Indiana's governor-elect already talking tolls for I-69

By David Tanner, Land Line associate editor | 1/8/2013

One public-private partnership for a major highway in Indiana is not enough, according the state’s governor-elect, Mike Pence.

Pence, who succeeds fellow Republican Mitch Daniels when he takes office Jan. 14, says he’ll name a special panel to complete Interstate 69 – most likely as a public-private partnership.

Daniels leased the Indiana Toll Road to private investors from Spain and Australia in 2006, and used some of the money to start building the 142-mile “missing link” of I-69 from Evansville to Indianapolis.

The first 67-mile stretch of new highway opened in November 2012, linking I-64 near Evansville to U.S. 231 near Crane.
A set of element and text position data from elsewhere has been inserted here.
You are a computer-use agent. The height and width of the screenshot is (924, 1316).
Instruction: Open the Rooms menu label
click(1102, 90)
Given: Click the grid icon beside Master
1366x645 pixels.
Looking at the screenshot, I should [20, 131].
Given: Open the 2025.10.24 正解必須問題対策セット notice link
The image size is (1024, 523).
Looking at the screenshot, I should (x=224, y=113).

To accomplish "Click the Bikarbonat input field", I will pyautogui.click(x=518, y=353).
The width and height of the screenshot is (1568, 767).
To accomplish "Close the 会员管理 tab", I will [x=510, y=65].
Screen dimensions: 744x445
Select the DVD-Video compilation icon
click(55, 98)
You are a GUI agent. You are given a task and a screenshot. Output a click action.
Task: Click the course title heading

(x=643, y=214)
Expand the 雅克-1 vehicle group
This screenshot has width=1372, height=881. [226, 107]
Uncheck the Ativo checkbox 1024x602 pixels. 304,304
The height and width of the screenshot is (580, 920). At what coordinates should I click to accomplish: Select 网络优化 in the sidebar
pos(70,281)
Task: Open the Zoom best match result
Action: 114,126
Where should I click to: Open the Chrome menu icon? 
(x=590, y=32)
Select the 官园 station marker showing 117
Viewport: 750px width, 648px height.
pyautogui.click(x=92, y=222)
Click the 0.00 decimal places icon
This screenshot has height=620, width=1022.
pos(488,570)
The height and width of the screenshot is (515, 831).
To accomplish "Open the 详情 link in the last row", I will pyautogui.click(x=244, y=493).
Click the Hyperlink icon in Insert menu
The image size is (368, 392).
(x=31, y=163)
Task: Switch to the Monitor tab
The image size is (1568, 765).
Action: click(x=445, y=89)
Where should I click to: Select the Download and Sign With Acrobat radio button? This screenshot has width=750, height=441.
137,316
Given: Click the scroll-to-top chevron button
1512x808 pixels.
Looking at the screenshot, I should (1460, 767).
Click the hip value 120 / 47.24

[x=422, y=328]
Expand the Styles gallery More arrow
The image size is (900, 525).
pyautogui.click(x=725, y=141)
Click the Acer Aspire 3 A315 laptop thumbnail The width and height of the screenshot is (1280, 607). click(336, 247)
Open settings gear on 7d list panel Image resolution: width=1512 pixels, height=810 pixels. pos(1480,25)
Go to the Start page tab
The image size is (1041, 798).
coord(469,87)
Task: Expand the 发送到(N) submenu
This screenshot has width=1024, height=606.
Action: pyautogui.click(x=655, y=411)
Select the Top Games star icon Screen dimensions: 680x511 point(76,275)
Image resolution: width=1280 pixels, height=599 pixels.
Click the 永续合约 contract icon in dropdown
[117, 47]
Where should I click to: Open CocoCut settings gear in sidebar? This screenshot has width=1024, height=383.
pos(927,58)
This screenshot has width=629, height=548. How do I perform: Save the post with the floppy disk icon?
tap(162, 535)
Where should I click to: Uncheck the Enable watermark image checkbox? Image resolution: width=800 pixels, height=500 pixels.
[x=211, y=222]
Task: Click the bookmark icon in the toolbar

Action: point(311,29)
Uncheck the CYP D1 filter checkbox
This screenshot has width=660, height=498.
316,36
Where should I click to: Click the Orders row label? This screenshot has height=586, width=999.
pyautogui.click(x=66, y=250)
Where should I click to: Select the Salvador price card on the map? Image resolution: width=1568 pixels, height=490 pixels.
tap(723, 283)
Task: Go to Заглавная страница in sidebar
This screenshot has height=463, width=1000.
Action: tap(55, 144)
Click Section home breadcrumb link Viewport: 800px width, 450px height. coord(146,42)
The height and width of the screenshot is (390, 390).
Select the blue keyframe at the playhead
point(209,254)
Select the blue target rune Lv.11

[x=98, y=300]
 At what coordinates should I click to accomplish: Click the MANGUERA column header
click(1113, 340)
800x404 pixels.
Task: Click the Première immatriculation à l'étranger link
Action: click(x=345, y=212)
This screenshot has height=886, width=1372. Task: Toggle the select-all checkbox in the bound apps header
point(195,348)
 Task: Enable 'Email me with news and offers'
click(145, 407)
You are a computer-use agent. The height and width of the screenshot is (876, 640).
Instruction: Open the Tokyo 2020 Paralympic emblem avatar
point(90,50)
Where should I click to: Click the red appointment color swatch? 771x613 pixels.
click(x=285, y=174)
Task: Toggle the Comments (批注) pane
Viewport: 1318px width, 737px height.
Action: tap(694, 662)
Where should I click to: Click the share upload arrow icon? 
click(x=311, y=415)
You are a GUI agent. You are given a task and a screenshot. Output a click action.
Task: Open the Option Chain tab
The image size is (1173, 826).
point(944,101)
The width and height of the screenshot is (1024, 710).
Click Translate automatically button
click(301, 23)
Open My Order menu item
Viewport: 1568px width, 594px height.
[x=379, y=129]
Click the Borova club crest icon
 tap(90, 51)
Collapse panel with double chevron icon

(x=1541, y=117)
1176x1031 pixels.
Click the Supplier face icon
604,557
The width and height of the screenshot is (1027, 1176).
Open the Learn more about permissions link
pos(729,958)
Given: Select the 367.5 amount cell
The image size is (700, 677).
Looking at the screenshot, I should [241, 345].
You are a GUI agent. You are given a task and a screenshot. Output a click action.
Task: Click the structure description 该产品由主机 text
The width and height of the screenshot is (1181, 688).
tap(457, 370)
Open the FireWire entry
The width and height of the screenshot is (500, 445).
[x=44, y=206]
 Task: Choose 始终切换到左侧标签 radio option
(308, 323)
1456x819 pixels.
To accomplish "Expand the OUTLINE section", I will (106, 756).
Construction is already underway on the next 27 miles from Crane to Bloomington.

Pence said recently he’s committed to finishing the highway from Bloomington to Indianapolis.

But is a public-private partnership, most likely involving tolls to reimburse the builder/operator, the right way to go? No, according to truckers.

“The unique situation with I-69 is, we have a portion of this road already built and it is toll-free,” says Ryan Bowley, OOIDA’s director of legislative affairs.

“Now we’re going to slap a toll in the middle of the state on this road, and that creates significant problems with diversion of traffic and things like that. Who knows where the concession agreement is going to go with improving parallel routes – concerns we had with the Indiana Toll Road agreement.”

The Indiana Toll Road lease contained a non-compete clause which prevents the state DOT from improving or expanding nearby toll-free routes. The concept is to keep traffic on the toll road, paying tolls.

“It’s bad form,” Bowley said. He says Indiana should take a broader approach to its transportation needs and refrain from signing a decades-long public-private partnership that favors private-sector profit above the needs of roadway users.

“Gov.-Elect Pence is taking a step back and only focusing on short-term rewards. It’s the same argument Gov. Daniels made – that the state’s problems would be fixed because he leased the turnpike.”

“Indiana is, unfortunately, an example of how public-private partnerships do not solve a state’s highway funding needs.”

According to recent studies, the $3.85 billion that Indiana received in exchange for a 75-year lease of the toll road will be spent or spoken for this year or next. Meanwhile, the private operator, ITR Concession Co., will continue to profit from the toll increases through the year 2081.

Truck tolls on the Indiana Toll Road have more than doubled since Daniels signed the lease less than seven years ago.